Yankel said:
Hello,
I am looking for the area between
\[f(x)=x\cdot ln^{2}(x)-x\]
and the x-axis.
I have a solution in hand, it suggests that the area is:
\[\int_{\frac{1}{e}}^{e}(x-x\cdot ln^{2}(x))dx\approx 1.95\]
I have a problem with this solution, I don't understand where the area between 0 and 1/e had gone to...

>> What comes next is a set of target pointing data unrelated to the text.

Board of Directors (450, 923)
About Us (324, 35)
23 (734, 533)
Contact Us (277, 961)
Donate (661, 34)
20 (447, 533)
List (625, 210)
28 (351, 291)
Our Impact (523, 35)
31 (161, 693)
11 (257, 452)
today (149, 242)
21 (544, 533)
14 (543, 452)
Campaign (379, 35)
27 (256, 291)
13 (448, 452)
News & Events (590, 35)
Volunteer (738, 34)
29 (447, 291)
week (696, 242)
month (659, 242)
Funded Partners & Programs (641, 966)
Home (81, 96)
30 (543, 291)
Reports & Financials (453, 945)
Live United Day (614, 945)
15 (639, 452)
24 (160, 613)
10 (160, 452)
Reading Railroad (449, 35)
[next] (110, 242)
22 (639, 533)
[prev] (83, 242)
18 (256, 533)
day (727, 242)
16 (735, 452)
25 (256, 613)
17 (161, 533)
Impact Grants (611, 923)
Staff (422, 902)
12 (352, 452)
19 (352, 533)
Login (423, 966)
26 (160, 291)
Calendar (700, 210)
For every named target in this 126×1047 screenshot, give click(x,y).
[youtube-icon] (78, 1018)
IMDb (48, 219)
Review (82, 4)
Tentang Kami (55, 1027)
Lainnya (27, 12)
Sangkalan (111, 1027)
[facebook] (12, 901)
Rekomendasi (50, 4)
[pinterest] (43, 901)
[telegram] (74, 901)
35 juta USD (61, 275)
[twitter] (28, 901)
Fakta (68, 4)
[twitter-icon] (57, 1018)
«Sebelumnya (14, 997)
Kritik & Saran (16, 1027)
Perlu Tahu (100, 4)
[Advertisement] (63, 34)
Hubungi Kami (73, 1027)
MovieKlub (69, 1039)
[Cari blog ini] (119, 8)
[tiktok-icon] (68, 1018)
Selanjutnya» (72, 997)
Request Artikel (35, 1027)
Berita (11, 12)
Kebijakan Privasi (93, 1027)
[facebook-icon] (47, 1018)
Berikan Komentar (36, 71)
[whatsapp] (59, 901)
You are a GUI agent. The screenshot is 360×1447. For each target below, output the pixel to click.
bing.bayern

I plotted the function in maple, and an area is appearing very clearly (see photo).
View attachment 2029
So my question: Do you think like me, that the solution attached to this exercise is wrong? If not, where does this area gone to ?
thanks !
Mark is correct that the only bounded area is where $\displaystyle \begin{align*} \frac{1}{e} \leq x \leq e \end{align*}$. Notice that this region is BELOW the x axis, so you will get a negative answer. But since you are asked for the AREA, you must give the absolute value of this amount (as areas, being a physical quantity, are always nonnegative).

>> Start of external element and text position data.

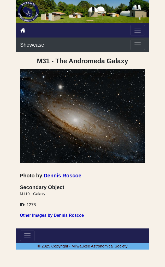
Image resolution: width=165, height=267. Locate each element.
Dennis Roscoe (62, 175)
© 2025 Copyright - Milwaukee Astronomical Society (83, 246)
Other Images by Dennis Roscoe (52, 215)
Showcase (32, 45)
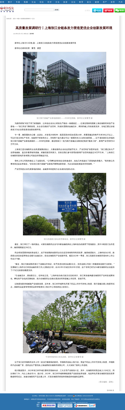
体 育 (113, 2)
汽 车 (121, 2)
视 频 (26, 2)
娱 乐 (89, 2)
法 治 (73, 2)
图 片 (10, 2)
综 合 (42, 2)
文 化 (57, 2)
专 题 (18, 2)
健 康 (97, 2)
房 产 (105, 2)
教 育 (81, 2)
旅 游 (65, 2)
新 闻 (2, 2)
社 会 (34, 2)
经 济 (49, 2)
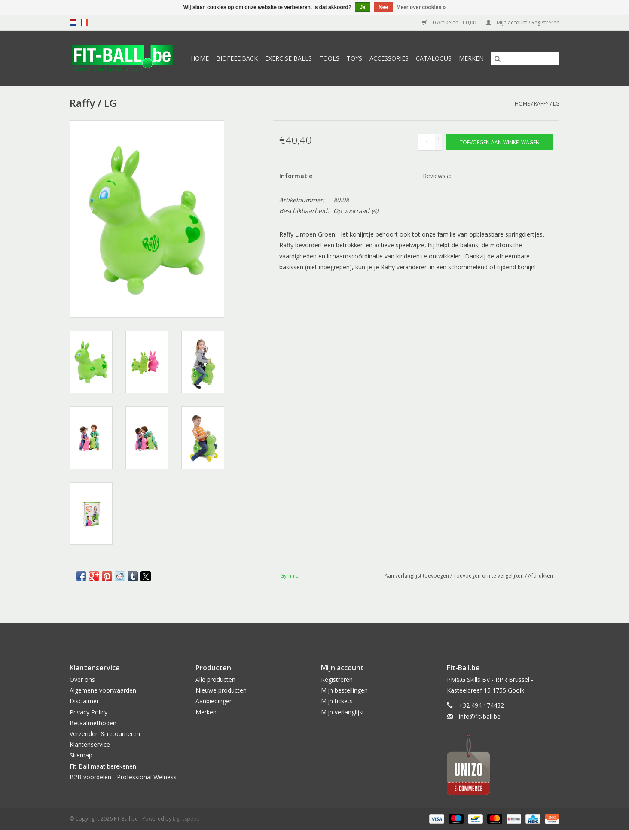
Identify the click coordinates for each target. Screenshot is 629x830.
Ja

Now as for the actual integration...
$\displaystyle \begin{align*} \int_{\frac{1}{e}}^e{x\left[ \ln{(x)} \right] ^2 - x \, dx } &= \int_{\frac{1}{e}}^e{x\left\{ \left[ \ln{(x)} \right] ^2 - 1 \right\} \, dx } \\ &= \int_{\frac{1}{e}}^e{\frac{x^2 \left\{ \left[ \ln{(x)} \right] ^2 - 1 \right\} }{x}\, dx} \end{align*}$
Now make the substitution $\displaystyle \begin{align*} t = \ln{(x)} \implies dt = \frac{1}{x}\,dx \end{align*}$, and note that when $\displaystyle \begin{align*} x = \frac{1}{e}, t = -1 \end{align*}$ and when $\displaystyle \begin{align*} x = e, t = 1 \end{align*}$, the integral becomes
$\displaystyle \begin{align*} \int_{\frac{1}{e}}^e{\frac{x^2 \left\{ \left[ \ln{(x)} \right] ^2 - 1 \right\} }{x}\,dx} &= \int_{-1}^1{ \left( e^t \right) ^2 \left( t^2 - 1 \right) \, dt } \\ &= \int_{-1}^1{e^{2t} \left( t^2 - 1 \right) \, dt } \end{align*}$
Now applying integration by parts with $\displaystyle \begin{align*} u = t^2 - 1 \implies du = 2t\,dt \end{align*}$ and $\displaystyle \begin{align*} dv = e^{2t} \, dt \implies v = \frac{1}{2}e^{2t} \end{align*}$ we have
$\displaystyle \begin{align*} \int{ e^{2t} \left( t^2 - 1 \right) \, dt} &= \frac{1}{2} e^{2t} \left( t^2 - 1 \right) - \int{t\,e^{2t}\,dt} \end{align*}$
and applying integration by parts again with $\displaystyle \begin{align*} u = t \implies du = dt \end{align*}$ and $\displaystyle \begin{align*} dv = e^{2t} \, dt \implies v = \frac{1}{2} e^{2t} \end{align*}$ and we have
$\displaystyle \begin{align*} \frac{1}{2}e^{2t} \left( t^2 - 1 \right) - \int{t\,e^{2t}\,dt} &= \frac{1}{2}e^{2t} \left( t^2 - 1 \right) - \left( \frac{1}{2}t\,e^{2t} - \int{\frac{1}{2} e^{2t}\, dt} \right) \\ &= \frac{1}{2} e^{2t} \left( t^2 - 1 \right) - \frac{1}{2} t\, e^{2t} + \frac{1}{2} \int{ e^{2t} \, dt} \\ &= \frac{1}{2}e^{2t} \left( t^2 - 1 \right) - \frac{1}{2} t\, e^{2t} + \frac{1}{4}e^{2t} + C \\ &= \frac{1}{2} e^{2t} \left( t^2 - 1 - t + \frac{1}{2} \right) + C \\ &= \frac{1}{2} e^{2t} \left( t^2 - t - \frac{1}{2} \right) + C \end{align*}$
and so evaluating the definite integral we have
$\displaystyle \begin{align*} \int_{-1}^1{e^{2t} \left( t^2 - 1 \right) \, dt} &= \frac{1}{2} \left[ e^{2t} \left( t^2 - t - \frac{1}{2} \right) \right] _{-1}^1 \\ &= \frac{1}{2} \left( -\frac{1}{2}e^2 - \frac{3}{2}e^{-2} \right) \\ &= -\frac{1}{4} \left( e^2 + 3e^{-2} \right) \\ &\approx. -1.95 \end{align*}$
So the area you are looking for is $\displaystyle \begin{align*} -\frac{1}{4} \left( e^2 + 3e^{-2} \right) \,\textrm{units}^2 \approx 1.95 \, \textrm{units}^2 \end{align*}$.